Power line win for residents

A POWER LINE designed to run from Black Point power station to Tseung Kwan O should be diverted to minimise impact on residents, even if it damages the environment, it was decided yesterday.

At a joint meeting of the health and environment panels yesterday, Legislative Councillors voiced concerns about the impact of the power line on the health and property values of affected households and recommended that China Light and Power (CLP) find an alternative route.

The route favoured by residents runs through neighbouring Ma On Shan Country Park.

Friends of the Earth said re-routing the power lines through the country park was not the solution.

'Obviously we sympathise with residents' concern about the visual impact [of the line] and other worries, but this is a not-in-my-backyard solution,' the spokesman said.

Legislators also warned CLP compensation payments should be extended to anyone affected by the pylons, rather than restricted to those whose properties fall within a 50-metre strip along the line.

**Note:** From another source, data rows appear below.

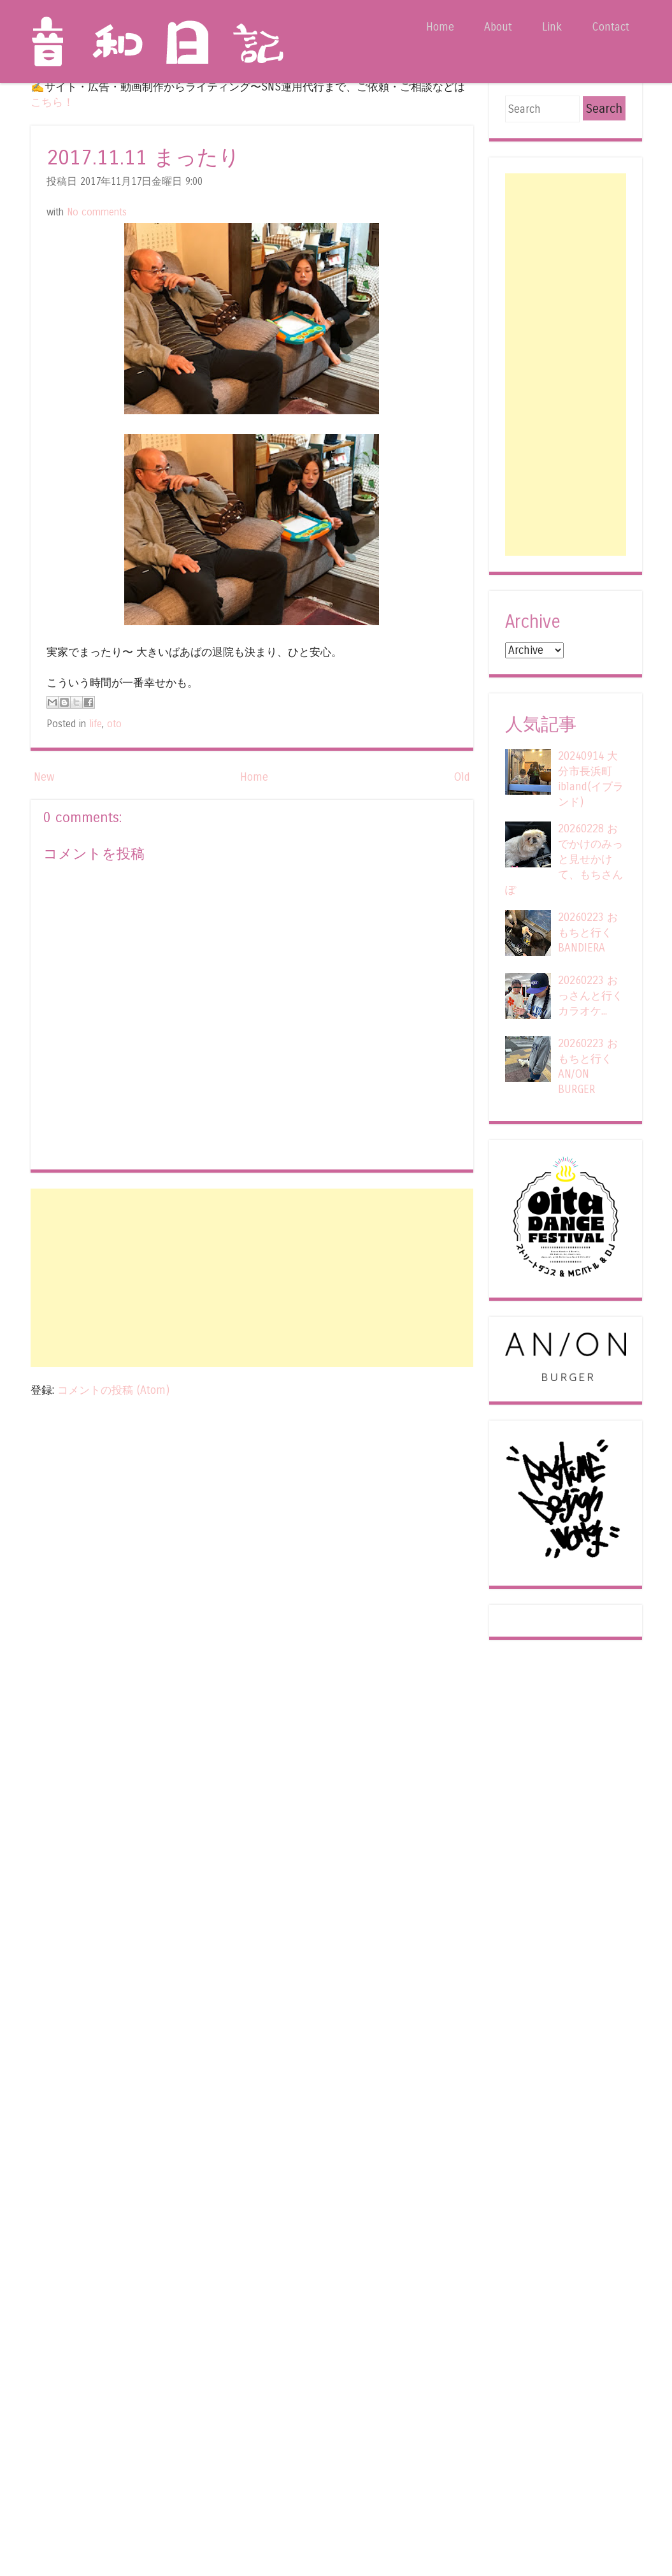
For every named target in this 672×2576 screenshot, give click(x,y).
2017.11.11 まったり (143, 157)
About (498, 27)
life (95, 724)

Chairman of the joint panel, Dr Leong Che-hung, told CLP representatives Legco did 'see problems with the current route which would affect an avoidable number of people'.

But Legco can do nothing to stop CLP building. The power line will run 52 kilometres with more than 152 pylons.

Residents told Legco yesterday that in one case a pylon would be constructed just three metres from a house.

Spokesman for Yick Yuen residents' group, Chan Wai-leung, said he did not think CLP had chosen the best route to minimise the impact on residents.

'Residents will be affected both psychologically and physically,' he said.

He said there was some evidence that living within the electro-magnetic field of a power line could cause leukaemia and tumours.

Government Town Planner Bosco Fung Chee-keung told Legco the transmission route had been selected after considering the impact on residents, the environment and safety considerations.

The potential for putting the power line underground was limited, he said, by the prohibitive cost and the need to construct large power stations along the way.

However, the residents' country park route was an area designated as being 'of scientific interest'.

The chief operating officer of CLP, Keith Stott, agreed to review the route but warned it would be difficult to start again because of the need to work on the line as soon as possible.

Chairman of the Black Point Routing Objection Association Jim Shea said they were happy with the Legco decision, calling it 'a step in the right direction'.

'Basically it is a choice of cutting down a few trees or wasting lives,' he said.